■ **RECORDS TO USE**

§ §

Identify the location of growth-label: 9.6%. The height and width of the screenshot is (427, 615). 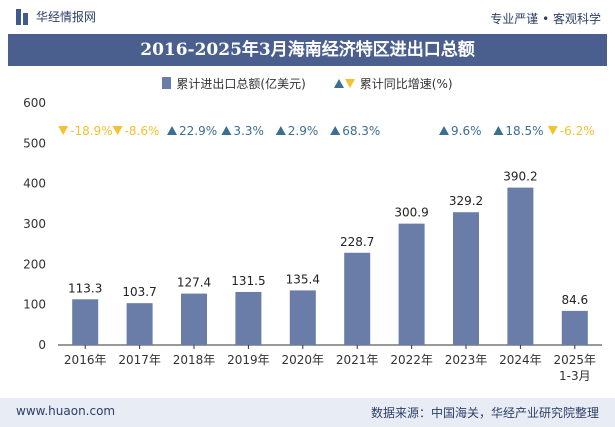
(466, 131).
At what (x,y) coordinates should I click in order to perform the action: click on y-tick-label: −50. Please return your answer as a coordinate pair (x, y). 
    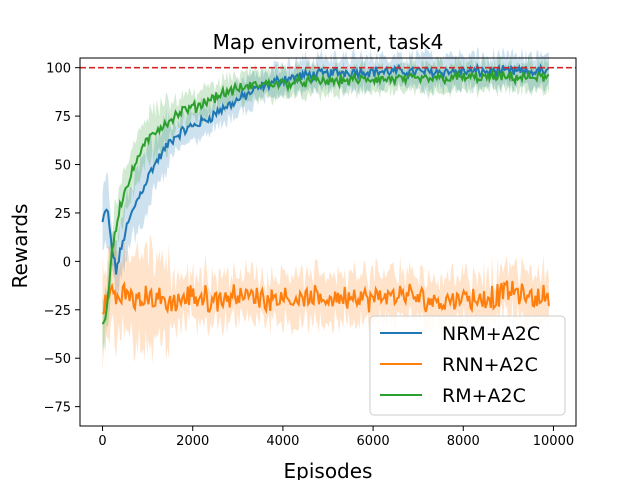
    Looking at the image, I should click on (58, 360).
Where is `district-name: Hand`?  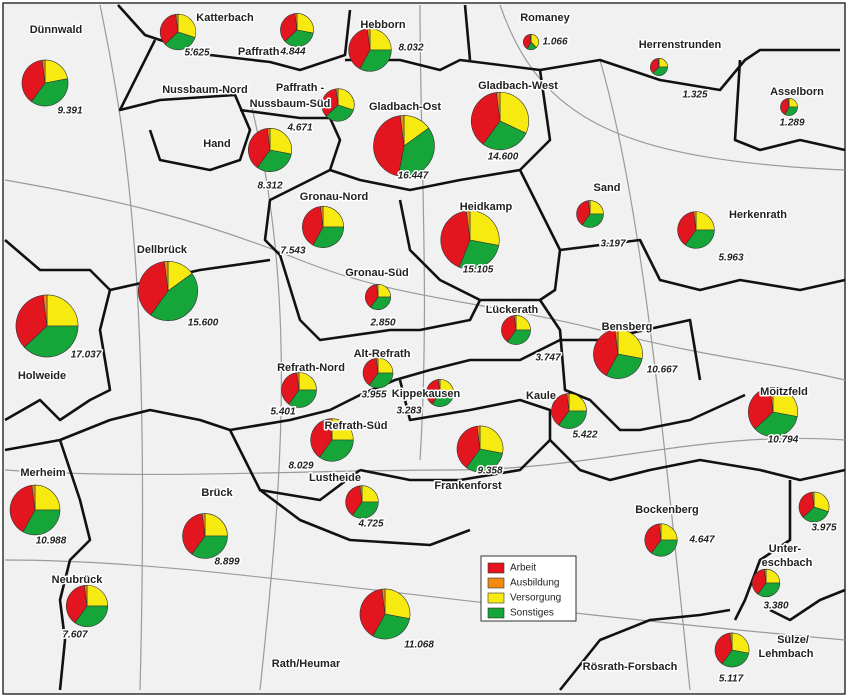
district-name: Hand is located at coordinates (217, 144).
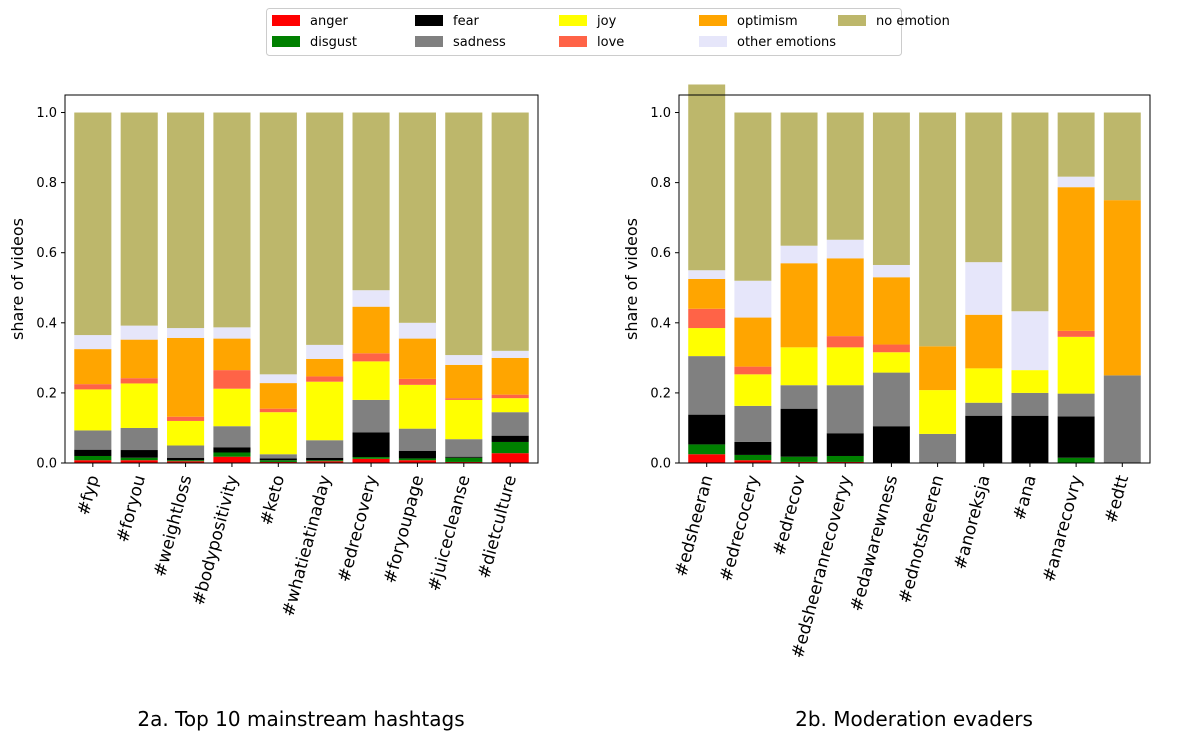 This screenshot has width=1193, height=739. Describe the element at coordinates (329, 22) in the screenshot. I see `legend-label-anger: anger` at that location.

§ §

List every line above that contains the word "click".

At what (x,y) coordinates should I click in order to perform the action: click on y-tick-label: −50. Please return your answer as a coordinate pair (x, y). 
    Looking at the image, I should click on (58, 360).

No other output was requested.